The paper combines two contributions: an empirical characterization of a plateau-cliff threshold in multi-issue human-AI negotiation, and a Bayesian decision-support visualization that externalizes uncertainty through a Negotiation Horizon Grid and Global Convergence Panel to help users track acceptable regions and convergence without dictating choices.

Evidence

The paper grounds its claims in a 2 × 4 within-subjects experiment with 32 participants across 1, 3, 5, and 7 issue negotiations. Evidence in the introduction, design overview, discussion, and limitations supports the main claims that unsupported performance shows a plateau-cliff pattern, that the Bayesian visualization is intended as a non-prescriptive cognitive aid, and that the study’s generalization is bounded by a controlled task, fixed AI configuration, coarse dimensionality steps, and fixed interface order.

“RQ2: Can an uncertainty-driven visualization tool reduce negotiation friction and improve human negotiators’ performance across these levels of dimensionality? We developed a Decision Support tool that visualizes uncertainty about the opponent’s acceptable zones. It consists o”

actual novelty · 1 Introduction · confidence 0.95

“Our findings reveal a selective plateau–cliff effect: human payoff and sequence entropy degrade sharply after three issues (Figures 6a, 7a), while other metrics decline gradually.”

departure from common sense · 5.1 Impact of Dimensionality on Human-AI Negotiation (RQ1) · confidence 0.96

“Second, the experimental design had specific methodological constraints. We used coarse steps in dimensionality (1, 3, 5, 7 issues) and a convenience sample of 32 participants. These choices were pragmatic trade-offs to manage participant fatigue within a single session and ensure sufficient statistical power for detecting large main effects, rather than smaller interaction effects or individ”

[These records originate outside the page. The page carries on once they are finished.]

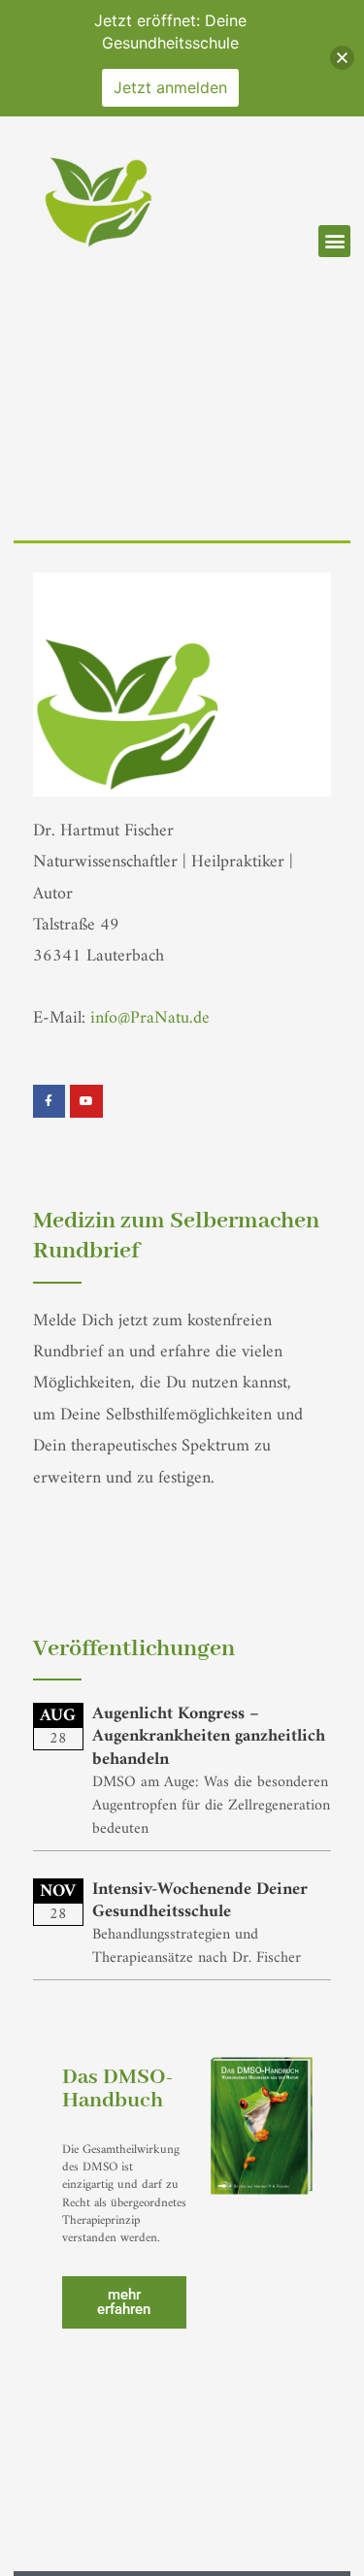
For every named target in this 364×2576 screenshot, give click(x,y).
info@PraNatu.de (150, 1018)
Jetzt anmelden (170, 87)
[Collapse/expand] (342, 58)
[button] (334, 241)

limitation · 6 Limitations · confidence 0.98

“We employed a 2 (Interface: Baseline, Decision Support) × 4 (Dimensionality: 1, 3, 5, 7) within-subjects design to examine the effects of negotiation dimensionality and visualization availability on human-AI negotiation performance. To isolate the”

validation scope · 3.8 Experimental Design Overview · confidence 0.94

Limits

Method limits

The study uses a highly controlled property-rental task with purely integrative, equally weighted issues, fixed roles, coarse dimensionality steps of 1, 3, 5, and 7, a convenience sample of 32 participants, a single GPT-4 rational agent configuration, and a fixed interface order that may introduce order effects.

Deployment limits

Validation is limited to a realistic but laboratory-style property rental negotiation setting. The results do not yet establish performance for other domains, broader populations, or AI agents using prosocial, deceptive, or adaptive strategies.

Boundary conditions

The reported threshold and tool benefits are bounded to integrative multi-issue human-AI negotiations where users face hidden opponent preferences and the interface provides uncertainty visualization without prescriptive recommendations. The exact cliff location may shift with different issue structures, populations, or agent behaviors.

Position in field

This work contributes to human-AI negotiation and decision-support research by moving beyond generic claims that complexity is harder and instead proposing a measurable threshold account plus a concrete visualization design for cognitive offloading. Its strongest field contribution is linking negotiation dimensionality, bounded rationality, and agency-preserving interface support in one controlled study.